Deutschland

Land der Lustlosen? Deutsche leisten vermehrt nur noch „Dienst nach Vorschrift“

Noch nie wurde so häufig Dienst nach Vorschrift gemacht wie im vergangenen Jahr, fand eine Studie heraus. Loyalität und Vertrauen in Arbeitgeber leiden.

Eine Studie fällt ein klares Urteil zur Arbeitsmoral in Deutschland.
Eine Studie fällt ein klares Urteil zur Arbeitsmoral in Deutschland.Bernd Weissbrod/dpa

Laut einer Studie hat der sogenannte Dienst nach Vorschrift in Deutschland im vergangenen Jahr deutlich zugenommen. Das bedeutet, dass Beschäftigte nur noch das Nötigste in ihrem Job erledigen. Gleichzeitig sind emotionale Bindung, Loyalität und das Vertrauen in die finanzielle Zukunft des Arbeitgebers spürbar zurückgegangen, wie Wissenschaftler des Instituts Gallup im Gallup-Engagement-Index 2024 festgestellt haben.

Der Anteil derer, die emotional an ihren Arbeitgeber hochgradig gebunden sind, sei auf ein Rekordtief von neun Prozent eingebrochen –2023 waren es noch 14 Prozent. Nur noch die Hälfte der Beschäftigten wolle mehr als ein Jahr beim aktuellen Arbeitgeber bleiben, nur etwas mehr als ein Drittel wolle mehr als drei Jahre bleiben. „Dienst nach Vorschrift“ machen inzwischen der Studie zufolge 78 Prozent der Arbeitnehmer. 2023 lag dieser Anteil noch bei 67 Prozent.

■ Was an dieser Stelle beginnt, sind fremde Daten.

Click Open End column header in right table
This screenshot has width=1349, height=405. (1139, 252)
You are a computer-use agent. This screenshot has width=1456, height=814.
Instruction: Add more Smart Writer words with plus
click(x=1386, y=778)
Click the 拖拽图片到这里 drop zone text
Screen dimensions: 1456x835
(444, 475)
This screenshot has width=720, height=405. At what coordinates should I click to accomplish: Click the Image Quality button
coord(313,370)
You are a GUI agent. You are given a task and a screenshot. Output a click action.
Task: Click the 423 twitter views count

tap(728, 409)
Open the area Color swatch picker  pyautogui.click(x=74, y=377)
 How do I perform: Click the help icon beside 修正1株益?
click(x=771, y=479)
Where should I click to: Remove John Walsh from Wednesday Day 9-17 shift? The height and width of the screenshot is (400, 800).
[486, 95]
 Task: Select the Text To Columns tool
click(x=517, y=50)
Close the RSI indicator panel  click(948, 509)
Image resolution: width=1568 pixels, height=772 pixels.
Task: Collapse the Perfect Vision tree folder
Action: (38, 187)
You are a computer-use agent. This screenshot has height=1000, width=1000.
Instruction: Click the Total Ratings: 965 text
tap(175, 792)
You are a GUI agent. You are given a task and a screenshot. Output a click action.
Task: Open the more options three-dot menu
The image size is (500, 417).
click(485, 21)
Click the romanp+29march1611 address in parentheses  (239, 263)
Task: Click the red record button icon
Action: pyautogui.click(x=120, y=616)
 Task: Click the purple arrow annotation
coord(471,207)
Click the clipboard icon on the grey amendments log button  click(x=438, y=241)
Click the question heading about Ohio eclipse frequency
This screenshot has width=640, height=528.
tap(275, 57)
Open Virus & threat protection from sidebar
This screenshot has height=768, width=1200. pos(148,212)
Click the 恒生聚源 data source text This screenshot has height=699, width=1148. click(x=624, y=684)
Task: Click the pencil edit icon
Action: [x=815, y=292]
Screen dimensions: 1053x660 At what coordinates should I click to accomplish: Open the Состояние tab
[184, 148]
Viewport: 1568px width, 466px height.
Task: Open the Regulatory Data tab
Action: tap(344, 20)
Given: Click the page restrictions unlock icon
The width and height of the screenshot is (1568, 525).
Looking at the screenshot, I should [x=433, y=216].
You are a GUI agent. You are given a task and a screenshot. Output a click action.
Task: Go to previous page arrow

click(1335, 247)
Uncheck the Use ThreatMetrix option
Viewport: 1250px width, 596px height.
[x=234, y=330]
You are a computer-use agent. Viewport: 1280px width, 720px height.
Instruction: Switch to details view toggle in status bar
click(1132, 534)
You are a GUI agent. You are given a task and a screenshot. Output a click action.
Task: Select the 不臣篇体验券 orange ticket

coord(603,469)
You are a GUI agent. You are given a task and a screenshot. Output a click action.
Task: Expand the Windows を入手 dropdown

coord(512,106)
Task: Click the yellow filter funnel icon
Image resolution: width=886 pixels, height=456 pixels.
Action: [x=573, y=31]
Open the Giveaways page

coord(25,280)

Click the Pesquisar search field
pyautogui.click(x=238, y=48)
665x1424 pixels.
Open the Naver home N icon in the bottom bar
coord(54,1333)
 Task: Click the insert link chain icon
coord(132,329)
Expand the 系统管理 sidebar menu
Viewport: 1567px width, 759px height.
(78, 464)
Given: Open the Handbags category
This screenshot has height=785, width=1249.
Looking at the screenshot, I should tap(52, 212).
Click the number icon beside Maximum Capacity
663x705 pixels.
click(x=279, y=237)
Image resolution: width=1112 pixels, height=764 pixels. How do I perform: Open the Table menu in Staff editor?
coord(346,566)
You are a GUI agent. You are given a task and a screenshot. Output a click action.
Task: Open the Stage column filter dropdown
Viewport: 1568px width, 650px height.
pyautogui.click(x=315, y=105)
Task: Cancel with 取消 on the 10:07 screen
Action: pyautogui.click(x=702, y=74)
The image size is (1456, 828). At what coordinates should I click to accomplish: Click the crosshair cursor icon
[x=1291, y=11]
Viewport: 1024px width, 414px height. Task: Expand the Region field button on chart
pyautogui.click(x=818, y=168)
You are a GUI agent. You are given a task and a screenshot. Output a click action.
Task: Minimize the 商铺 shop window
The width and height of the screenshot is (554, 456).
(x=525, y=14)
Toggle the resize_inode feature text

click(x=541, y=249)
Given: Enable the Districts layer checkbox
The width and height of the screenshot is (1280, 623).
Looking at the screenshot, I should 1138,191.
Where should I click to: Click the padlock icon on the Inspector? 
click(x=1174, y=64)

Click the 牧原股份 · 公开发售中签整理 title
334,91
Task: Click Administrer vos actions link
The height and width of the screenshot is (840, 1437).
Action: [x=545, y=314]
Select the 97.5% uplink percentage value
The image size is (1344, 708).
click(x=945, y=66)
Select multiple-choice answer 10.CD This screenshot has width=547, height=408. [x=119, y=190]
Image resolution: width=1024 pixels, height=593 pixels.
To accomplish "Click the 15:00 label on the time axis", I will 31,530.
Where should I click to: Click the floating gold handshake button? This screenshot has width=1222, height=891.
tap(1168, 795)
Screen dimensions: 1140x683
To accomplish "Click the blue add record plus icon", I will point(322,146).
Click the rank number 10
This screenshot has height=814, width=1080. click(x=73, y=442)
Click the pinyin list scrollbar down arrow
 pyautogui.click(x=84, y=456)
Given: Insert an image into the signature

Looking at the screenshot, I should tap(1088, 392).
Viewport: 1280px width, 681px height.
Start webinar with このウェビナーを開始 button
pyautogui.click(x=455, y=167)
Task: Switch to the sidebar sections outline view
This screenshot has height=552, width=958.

Milliarden-Einbußen durch „innere Kündigungen“

„Das heißt, dass fast zwei Millionen Arbeitnehmende weniger als im Vorjahr mit Hand, Herz und Verstand bei der Sache waren“, heißt es in der Studie. Gallup geht davon aus, dass sich die volkswirtschaftlichen Kosten in Form von Produktivitätseinbußen durch „innere Kündigungen“ auf einen Wert zwischen 113 Milliarden und 135 Milliarden Euro belaufen – etwas weniger als im Vorjahr.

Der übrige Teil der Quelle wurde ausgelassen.